---- RECORD SET

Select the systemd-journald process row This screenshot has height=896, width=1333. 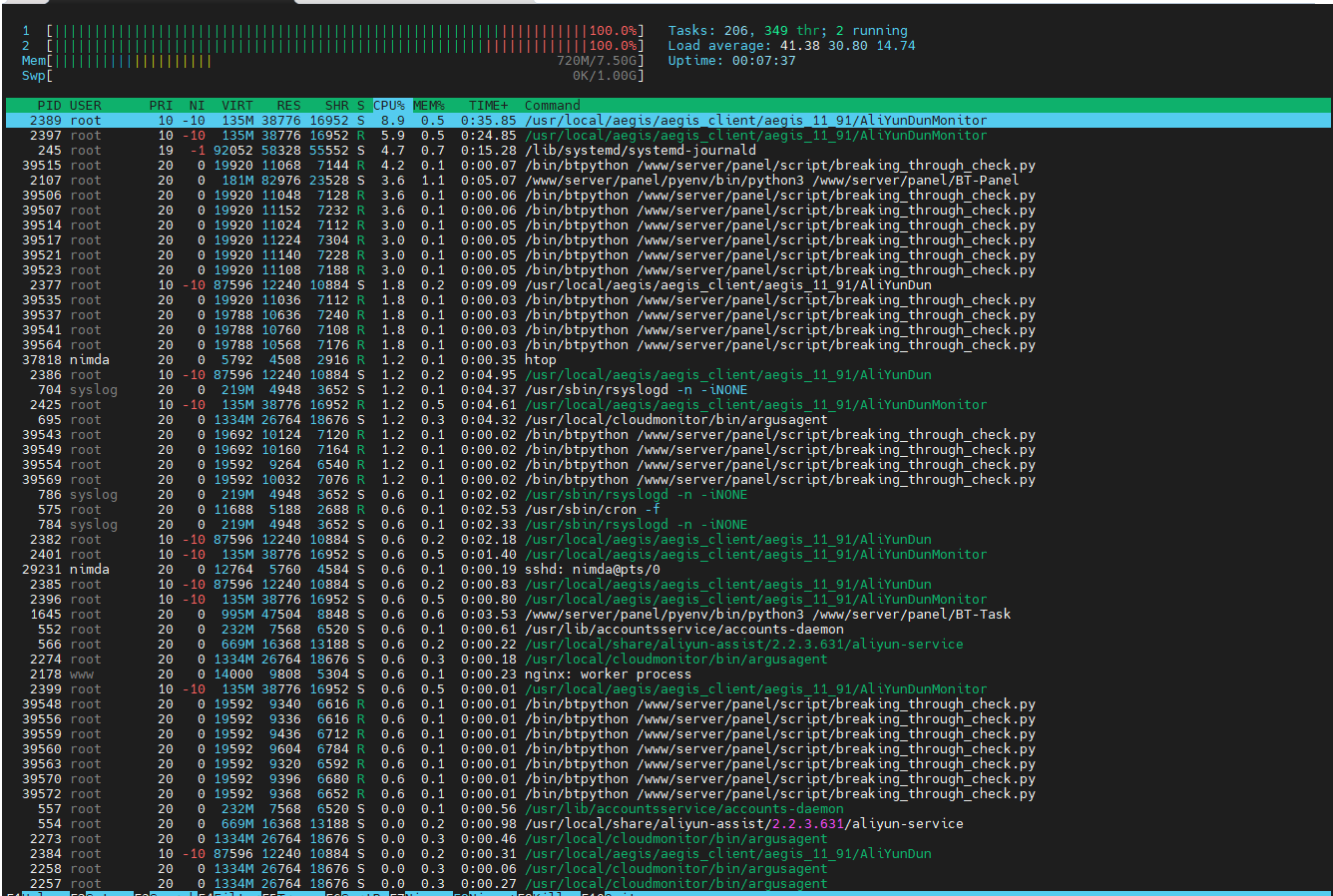[639, 151]
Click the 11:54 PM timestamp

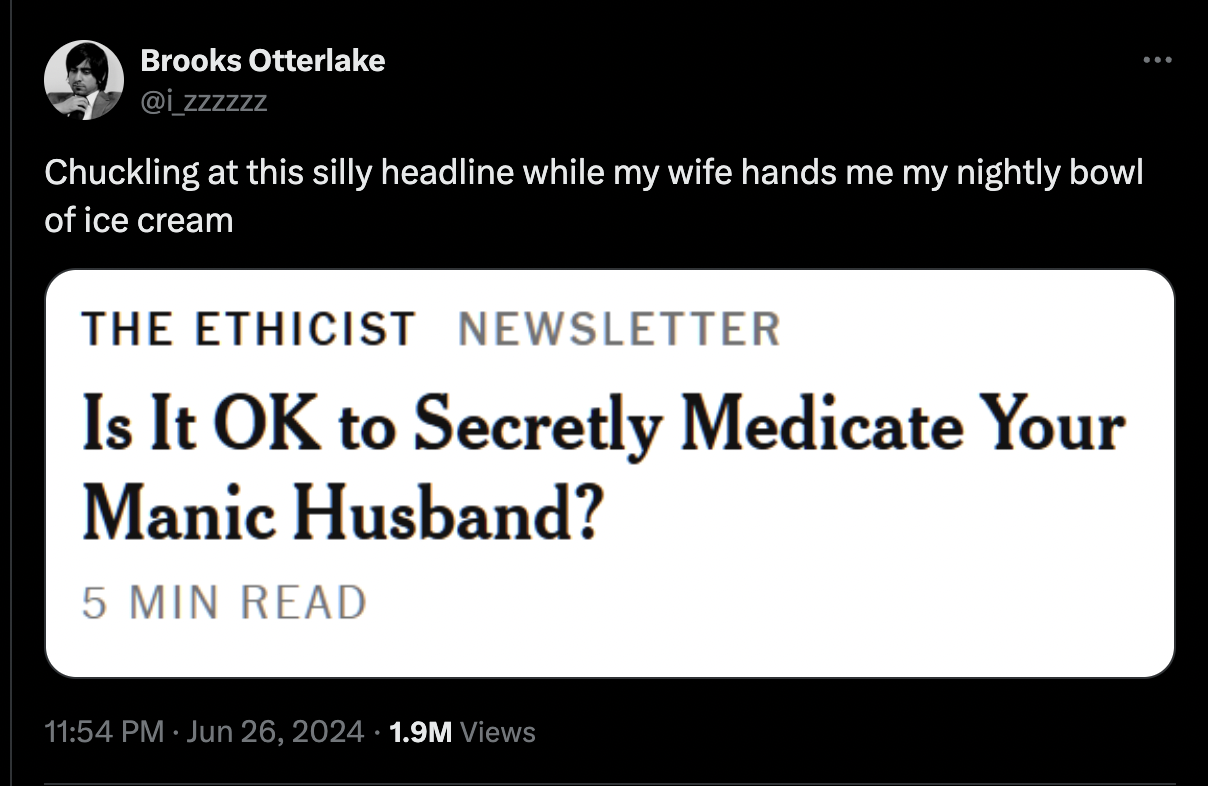pyautogui.click(x=104, y=732)
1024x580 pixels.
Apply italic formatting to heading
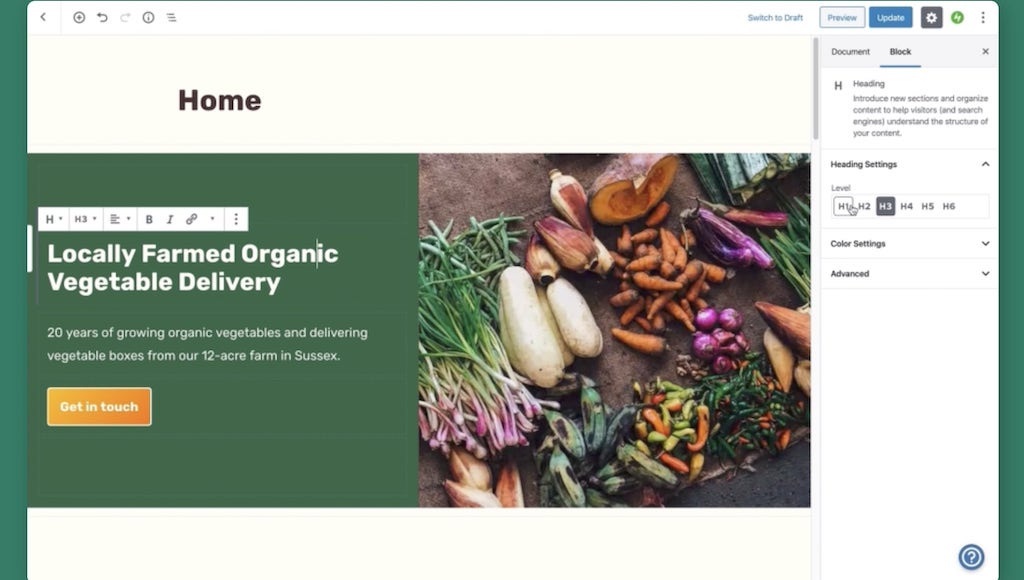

--------

_EXERCISE DESCRIPTION_.
All lines from the line with "1024x580 pixels." through the final line of the data, both included, are to be repeated exactly; no other lines and no pictures.

_OUTPUT BELOW_.
1024x580 pixels.
Apply italic formatting to heading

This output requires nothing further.